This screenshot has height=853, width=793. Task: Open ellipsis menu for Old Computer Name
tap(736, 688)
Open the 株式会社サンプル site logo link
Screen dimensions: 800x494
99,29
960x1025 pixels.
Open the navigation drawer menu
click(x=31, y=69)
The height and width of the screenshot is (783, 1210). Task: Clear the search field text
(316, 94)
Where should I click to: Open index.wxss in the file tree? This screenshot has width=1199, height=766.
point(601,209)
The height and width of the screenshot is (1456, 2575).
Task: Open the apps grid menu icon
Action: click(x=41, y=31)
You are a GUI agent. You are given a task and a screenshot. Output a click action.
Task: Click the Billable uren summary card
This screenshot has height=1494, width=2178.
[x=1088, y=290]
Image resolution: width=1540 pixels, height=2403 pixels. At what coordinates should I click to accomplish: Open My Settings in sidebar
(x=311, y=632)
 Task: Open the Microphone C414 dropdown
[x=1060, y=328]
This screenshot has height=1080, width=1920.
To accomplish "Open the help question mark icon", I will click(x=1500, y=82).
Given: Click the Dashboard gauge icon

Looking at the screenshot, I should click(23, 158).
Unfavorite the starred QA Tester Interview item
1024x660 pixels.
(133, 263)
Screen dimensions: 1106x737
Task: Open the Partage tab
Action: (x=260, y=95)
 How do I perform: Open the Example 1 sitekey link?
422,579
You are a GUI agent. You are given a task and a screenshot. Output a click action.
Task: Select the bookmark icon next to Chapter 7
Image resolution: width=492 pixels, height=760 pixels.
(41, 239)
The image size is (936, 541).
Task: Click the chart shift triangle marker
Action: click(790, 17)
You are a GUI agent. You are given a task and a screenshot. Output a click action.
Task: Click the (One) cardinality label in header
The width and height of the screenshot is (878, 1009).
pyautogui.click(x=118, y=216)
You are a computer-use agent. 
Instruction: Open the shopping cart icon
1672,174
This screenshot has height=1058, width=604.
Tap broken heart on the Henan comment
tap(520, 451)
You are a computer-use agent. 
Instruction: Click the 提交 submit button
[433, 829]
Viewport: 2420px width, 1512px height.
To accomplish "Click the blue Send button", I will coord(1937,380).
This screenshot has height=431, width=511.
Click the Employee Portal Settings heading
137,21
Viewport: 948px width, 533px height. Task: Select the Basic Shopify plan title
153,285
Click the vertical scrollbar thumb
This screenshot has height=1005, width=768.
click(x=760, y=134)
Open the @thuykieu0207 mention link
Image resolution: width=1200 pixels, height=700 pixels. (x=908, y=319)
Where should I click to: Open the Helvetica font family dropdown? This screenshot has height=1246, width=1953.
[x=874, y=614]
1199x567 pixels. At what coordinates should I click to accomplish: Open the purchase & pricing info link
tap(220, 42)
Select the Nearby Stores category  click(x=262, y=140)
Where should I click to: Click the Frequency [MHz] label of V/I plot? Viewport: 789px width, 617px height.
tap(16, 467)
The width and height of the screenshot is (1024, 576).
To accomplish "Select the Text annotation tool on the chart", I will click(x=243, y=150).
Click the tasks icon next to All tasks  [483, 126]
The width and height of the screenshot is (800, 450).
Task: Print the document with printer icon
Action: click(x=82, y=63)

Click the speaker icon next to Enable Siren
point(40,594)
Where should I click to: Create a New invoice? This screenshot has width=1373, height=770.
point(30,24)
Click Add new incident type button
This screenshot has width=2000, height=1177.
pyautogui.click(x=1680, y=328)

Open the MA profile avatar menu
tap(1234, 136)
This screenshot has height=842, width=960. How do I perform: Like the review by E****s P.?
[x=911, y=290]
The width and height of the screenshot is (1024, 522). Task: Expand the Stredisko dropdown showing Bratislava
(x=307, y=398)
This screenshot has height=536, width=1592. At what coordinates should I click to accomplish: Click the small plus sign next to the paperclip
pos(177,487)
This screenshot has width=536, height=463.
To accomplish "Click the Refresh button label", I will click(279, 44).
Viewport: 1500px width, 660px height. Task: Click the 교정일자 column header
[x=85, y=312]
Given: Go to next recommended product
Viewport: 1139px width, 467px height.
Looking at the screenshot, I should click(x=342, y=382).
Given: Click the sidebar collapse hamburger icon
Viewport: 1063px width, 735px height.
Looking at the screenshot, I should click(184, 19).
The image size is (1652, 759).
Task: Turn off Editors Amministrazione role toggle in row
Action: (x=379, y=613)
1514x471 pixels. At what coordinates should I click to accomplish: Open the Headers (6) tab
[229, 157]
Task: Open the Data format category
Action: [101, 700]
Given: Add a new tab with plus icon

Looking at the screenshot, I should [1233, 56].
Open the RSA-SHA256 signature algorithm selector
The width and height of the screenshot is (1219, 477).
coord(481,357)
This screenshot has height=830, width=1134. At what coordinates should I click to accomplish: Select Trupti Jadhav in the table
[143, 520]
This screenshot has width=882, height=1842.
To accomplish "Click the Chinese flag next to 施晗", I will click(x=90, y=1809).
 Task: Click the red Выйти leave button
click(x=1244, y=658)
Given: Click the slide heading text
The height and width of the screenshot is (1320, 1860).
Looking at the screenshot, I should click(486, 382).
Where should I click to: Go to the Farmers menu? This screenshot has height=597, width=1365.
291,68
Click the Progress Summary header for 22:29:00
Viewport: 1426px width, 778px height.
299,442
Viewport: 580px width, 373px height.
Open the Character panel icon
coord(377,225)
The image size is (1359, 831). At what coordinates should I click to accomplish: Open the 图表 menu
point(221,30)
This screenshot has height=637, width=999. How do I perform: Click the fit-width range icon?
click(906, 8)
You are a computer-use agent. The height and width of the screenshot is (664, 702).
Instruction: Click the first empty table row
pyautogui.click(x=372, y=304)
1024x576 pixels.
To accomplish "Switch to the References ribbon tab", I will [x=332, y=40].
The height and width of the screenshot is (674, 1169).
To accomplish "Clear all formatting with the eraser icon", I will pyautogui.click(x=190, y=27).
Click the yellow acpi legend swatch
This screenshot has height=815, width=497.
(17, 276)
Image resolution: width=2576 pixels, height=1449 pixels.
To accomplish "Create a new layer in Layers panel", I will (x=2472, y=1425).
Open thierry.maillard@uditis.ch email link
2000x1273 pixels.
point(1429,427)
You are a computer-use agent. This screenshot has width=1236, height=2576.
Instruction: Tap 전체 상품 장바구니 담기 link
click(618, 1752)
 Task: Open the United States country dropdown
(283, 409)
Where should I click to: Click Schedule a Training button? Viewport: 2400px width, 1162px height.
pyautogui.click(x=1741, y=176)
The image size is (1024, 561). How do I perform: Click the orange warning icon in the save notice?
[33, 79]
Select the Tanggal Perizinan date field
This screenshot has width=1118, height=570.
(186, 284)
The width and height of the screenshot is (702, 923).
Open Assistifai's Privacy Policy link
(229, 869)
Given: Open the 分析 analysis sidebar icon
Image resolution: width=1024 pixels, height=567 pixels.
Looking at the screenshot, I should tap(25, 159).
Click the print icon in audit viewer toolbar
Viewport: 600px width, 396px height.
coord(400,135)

________

▶ REQUIRED TASK
Transcribe without alteration the portion of the records beginning with the line containing "Where should I click to: Open the" and ending with the line containing "tap(1234, 136)", including both of those lines.

▶ RESPONSE BELOW
Where should I click to: Open the Helvetica font family dropdown? This screenshot has height=1246, width=1953.
[x=874, y=614]
1199x567 pixels. At what coordinates should I click to accomplish: Open the purchase & pricing info link
tap(220, 42)
Select the Nearby Stores category  click(x=262, y=140)
Where should I click to: Click the Frequency [MHz] label of V/I plot? Viewport: 789px width, 617px height.
tap(16, 467)
The width and height of the screenshot is (1024, 576).
To accomplish "Select the Text annotation tool on the chart", I will click(x=243, y=150).
Click the tasks icon next to All tasks  [483, 126]
The width and height of the screenshot is (800, 450).
Task: Print the document with printer icon
Action: click(x=82, y=63)

Click the speaker icon next to Enable Siren
point(40,594)
Where should I click to: Create a New invoice? This screenshot has width=1373, height=770.
point(30,24)
Click Add new incident type button
This screenshot has width=2000, height=1177.
pyautogui.click(x=1680, y=328)

Open the MA profile avatar menu
tap(1234, 136)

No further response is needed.